Sophomore Sierra Datwyler says “More sleep? Yes please!” to our new schedule- to- be.  “Yes, please.  I need sleep.  I don’t have a job therefore nothing affects me other than more sleep.  So yay!”  Datwyler explains that so far, there’s nothing in her life that the new schedule would interrupt. Like the perspective many other students surely have, Datwyler’s opinion on a later starting time is characterized by the hopeful prospects of more sleep time – something all of us could use.

However, the issues that next year’s later start time could subject SDHS’s schedule to, especially for students who participate in lots of extracurricular activities, cast it in a negative light for some.  “I hate it.  It doesn’t make any sense,” says sophomore Lelah Rodriguez.  “That means we’re just gonna [sic] get home later.  And then it’s gonna [sic]mess up all the schedules for sports and stuff.” Rodriguez thinks her peers will not see an improved sleep time because they will just go to bed later.
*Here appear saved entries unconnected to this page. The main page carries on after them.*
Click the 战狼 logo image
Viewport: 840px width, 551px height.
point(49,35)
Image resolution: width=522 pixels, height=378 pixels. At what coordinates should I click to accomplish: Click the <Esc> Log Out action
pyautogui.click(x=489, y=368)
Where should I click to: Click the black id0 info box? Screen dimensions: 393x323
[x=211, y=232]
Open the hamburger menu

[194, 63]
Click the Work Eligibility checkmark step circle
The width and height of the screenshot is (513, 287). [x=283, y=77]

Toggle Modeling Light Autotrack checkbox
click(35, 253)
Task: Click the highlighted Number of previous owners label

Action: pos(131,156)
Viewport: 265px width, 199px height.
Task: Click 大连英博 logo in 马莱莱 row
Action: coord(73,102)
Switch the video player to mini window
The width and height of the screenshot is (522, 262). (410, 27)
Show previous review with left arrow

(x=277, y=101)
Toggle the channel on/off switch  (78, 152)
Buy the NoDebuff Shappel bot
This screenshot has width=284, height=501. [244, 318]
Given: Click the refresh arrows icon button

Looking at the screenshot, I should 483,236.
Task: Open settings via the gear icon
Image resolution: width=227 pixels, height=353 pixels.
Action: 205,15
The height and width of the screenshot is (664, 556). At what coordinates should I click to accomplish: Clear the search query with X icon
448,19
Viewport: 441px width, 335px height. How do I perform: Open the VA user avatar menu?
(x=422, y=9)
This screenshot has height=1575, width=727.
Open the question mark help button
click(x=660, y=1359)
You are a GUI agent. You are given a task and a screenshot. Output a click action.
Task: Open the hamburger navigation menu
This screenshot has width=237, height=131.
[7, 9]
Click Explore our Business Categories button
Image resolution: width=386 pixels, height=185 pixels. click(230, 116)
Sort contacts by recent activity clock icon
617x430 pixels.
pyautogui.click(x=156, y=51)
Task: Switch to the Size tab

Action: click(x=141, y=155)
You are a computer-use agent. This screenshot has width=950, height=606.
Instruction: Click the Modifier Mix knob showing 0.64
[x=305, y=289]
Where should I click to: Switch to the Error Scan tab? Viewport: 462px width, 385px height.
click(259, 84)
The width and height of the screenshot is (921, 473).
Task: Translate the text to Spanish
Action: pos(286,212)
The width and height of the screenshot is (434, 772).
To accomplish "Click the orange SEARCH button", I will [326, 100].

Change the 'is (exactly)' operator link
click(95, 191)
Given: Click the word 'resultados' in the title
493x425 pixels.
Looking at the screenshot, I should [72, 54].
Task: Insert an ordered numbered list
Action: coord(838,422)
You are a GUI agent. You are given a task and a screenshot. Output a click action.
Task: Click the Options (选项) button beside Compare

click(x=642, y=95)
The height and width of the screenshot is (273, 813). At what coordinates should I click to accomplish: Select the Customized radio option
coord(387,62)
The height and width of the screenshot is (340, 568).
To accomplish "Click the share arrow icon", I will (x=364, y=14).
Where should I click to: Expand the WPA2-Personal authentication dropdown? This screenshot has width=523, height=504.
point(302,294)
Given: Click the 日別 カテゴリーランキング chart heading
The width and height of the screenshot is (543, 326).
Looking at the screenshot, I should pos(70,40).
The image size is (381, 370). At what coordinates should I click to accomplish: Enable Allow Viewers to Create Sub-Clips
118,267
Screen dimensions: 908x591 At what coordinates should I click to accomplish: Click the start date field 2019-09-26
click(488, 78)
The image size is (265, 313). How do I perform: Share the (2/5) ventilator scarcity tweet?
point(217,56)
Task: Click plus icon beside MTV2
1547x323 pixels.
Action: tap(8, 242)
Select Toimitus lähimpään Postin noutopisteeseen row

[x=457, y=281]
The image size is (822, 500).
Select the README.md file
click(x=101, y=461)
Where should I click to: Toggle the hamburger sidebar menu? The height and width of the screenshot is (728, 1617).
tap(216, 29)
She also expresses concerns about being dismissed from school at a time closer to Lone Hill’s dismissal because it could cause a chaotic traffic crisis.

Now what do teachers think about this situation?  “It’s a state law so we have to start at 8:30. I guess it’s just gonna [sic] be an adjustment, but I actually think that it will be good to have that extra time in the morning,” states Spanish teacher Ms. Veling.  Ms. Veling feels the extra hour of sleep in the morning will ultimately benefit her student’s classroom performance.  “It seems like everyone’s asleep until period two.  People start waking up around period two.”  But when it comes to being dismissed closer to Lone Hill, she says “That’s gonna be a nightmare.”

There are exciting, and not-so-exciting aspects of starting school later in the morning next year.  Perspectives on this issue range from hopes of improved sleep and health benefits, to the stress  of new schedules and more traffic.  As Ms. Veling puts it,  “It’s just another change.  Which is hard.”  As far as how this new change will affect the SDHS community, only time will tell.